Reports of the Academy of Sciences of the USSR
1965. Volume 163, No. 4

MATHEMATICS

V. N. FOMIN

ON A PERTURBATION METHOD IN THE THEORY OF DYNAMIC STABILITY OF SYSTEMS WITH DISTRIBUTED PARAMETERS

(Presented by Academician V. I. Smirnov on 18 I 1965)

1. Many problems of dynamic stability of systems with distributed parameters \((^1)\) lead to the investigation, in a separable Hilbert space \(H\), of the linear Hamiltonian equation

\[ i \frac{d}{dt} F x = [I + \mathcal{H}(\tau)]x,\qquad \tau=\theta t,\qquad i=\sqrt{-1}, \tag{1} \]

whose coefficients satisfy the conditions:

a) \(F\) is a self-adjoint, completely continuous operator in \(H\), having an (unbounded) inverse \(F^{-1}\);

b) the \(2\pi\)-periodic symmetric operator function \(\mathcal{H}(\tau)\) is subordinate to the operator \(F^{-1}\) in the sense that the operator function \(F^{-1}\mathcal{H}(\tau)\) is uniformly continuous on the interval \([0,2\pi]\) and has a uniformly continuous derivative \(\dfrac{d}{d\tau}F^{-1}\mathcal{H}(\tau)\).

The numerical parameter \(\theta\) characterizes the frequency of the perturbation, and \(I\) is the identity operator.
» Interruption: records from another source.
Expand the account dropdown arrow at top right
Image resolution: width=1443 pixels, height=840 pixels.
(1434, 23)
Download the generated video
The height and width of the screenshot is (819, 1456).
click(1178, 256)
By a solution of equation (1) is meant any continuous function \(x(t)\) for which the function \(F x(t)\) has, for almost all \(t\in[0,2\pi/\theta]\), a strong derivative and, for these values of \(t\), satisfies equation (1). It is not hard to see that for every \(x_0\in H\) there exists a unique solution \(x(t)\) of equation (1) determined by the condition \(x(0)=x_0\).

Theorem 1. The operator solution \(X(t)\) of the Hamiltonian equation (1), defined from the solution \(x(t)\) by the formula \(x(t)=X(t)x(0)\), is representable in the form

\[ X(t)=U(t)+V(t), \]

where for every \(t\) the operator \(U(t)\) is unitary, and \(V(t)\) is completely continuous.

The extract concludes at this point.